Today I finished almost all c part. Now lefting objc class and category. I have a question about function definition: in about line 460 of ffigen.c:

      /* struct ffi_typeinfo *arg_type_info; */
        /*
          It seems like functions that take a fixed number of arguments
          have a "void" argument after the fixed arguments, while those
          that take an indefinite number don't.
          That's perfectly sane, but the opposite of what LCC does.
          So, if there's a "void" argument at the end of the arglist,
          don't emit it; if there wasn't, emit one.
          Sheesh.
        */

But what I tested seems the opposite: given:

int af(int a, ...);
int bf(int a);

ffigen gives:

(function ("test.h" 62)
 "af"
 (function
  ((int ()) (void ()))
  (int ())) (extern))
(function ("test.h" 63)
 "bf"
 (function
  ((int ()) )
  (int ())) (extern))

Is this comment obsolete? I use the same behavior as ffigen gives.

ailisp avatar Jan 19 '18 23:01 ailisp

@ailisp I've had a chance to experiment with your code, and it looks very promising. It is so helpful that you figured out so much of the libclang API. Thank you very much.

I need to generate a new set of interface databases from FreeBSD 12 header files. I spent part of today hacking on and using (my private fork of) your libclang-based ffigen, and I think it's going to work.
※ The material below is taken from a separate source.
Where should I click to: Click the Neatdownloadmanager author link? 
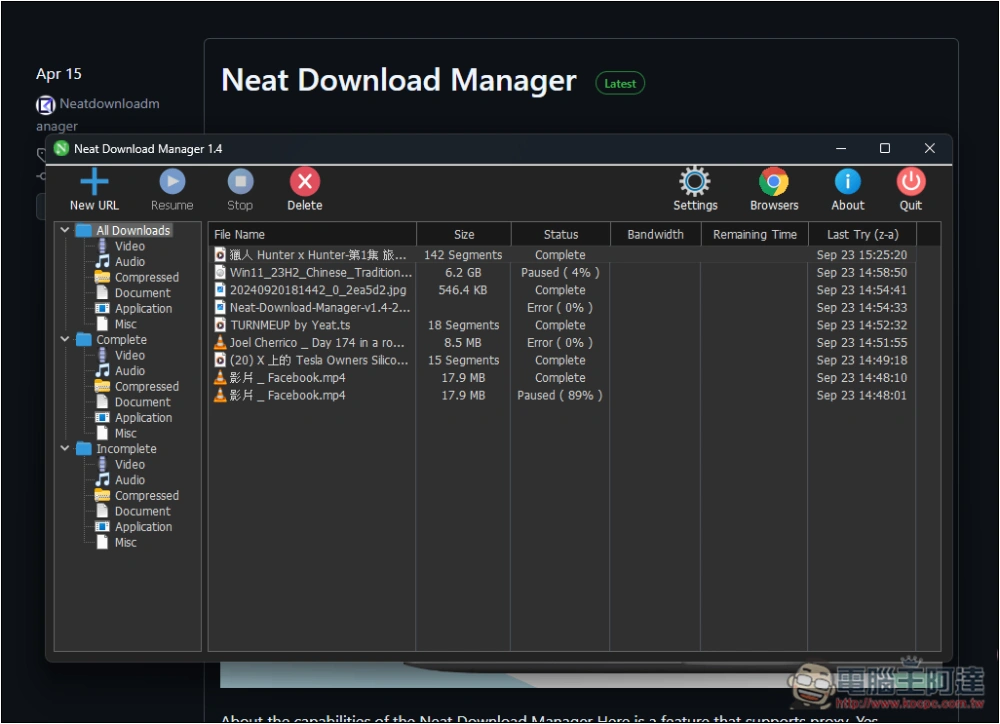(108, 104)
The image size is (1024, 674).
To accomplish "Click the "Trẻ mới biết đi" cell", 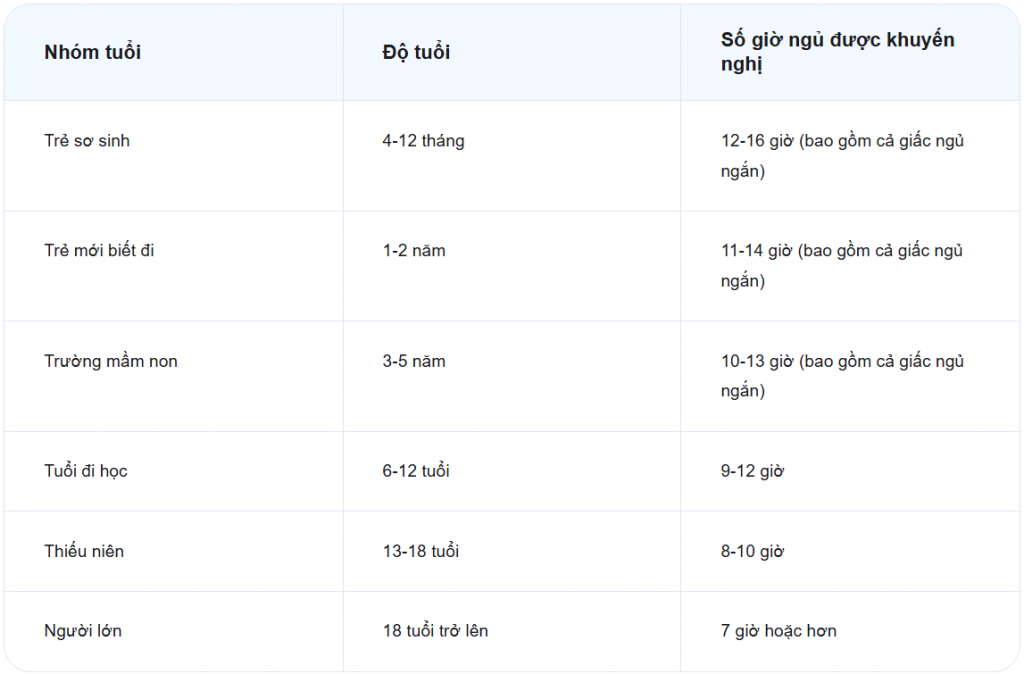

I'm planning to spend the next two days on this and see how far I get. Starting Thursday, I'll be away for two weeks and probably won't have a chance to do very much hacking on CCL, but I am hoping that two days will be enough time to get it done.

FreeBSD will be a good start because we won't have to worry about dealing with Objective-C.

xrme avatar Feb 20 '18 05:02 xrme

Hi @xrme, I'm so glad you found it useful. Not sure if you forked my most recent version, now it supports system include path and works with h-to-ffi.sh. I manually compare it's output for elf.h with ffigen4. And mostly looks good, except some macro definition becomes random latin1 code. I guess it's caused by encoding. Another issue is it's not aware of attribute((transparent_union)). (I couldn't find something in libclang to detect that) Neither does ffigen4. Maybe ffigen4/gcc4 use a different syntax for that? Thanks for continue working on it. I plan to add objc part after all c part works. So I'll try to do that after your upcoming days' work. Also sorry for the delay. These days I was busy with preparing and taking interviews, and just got my first job after graduation.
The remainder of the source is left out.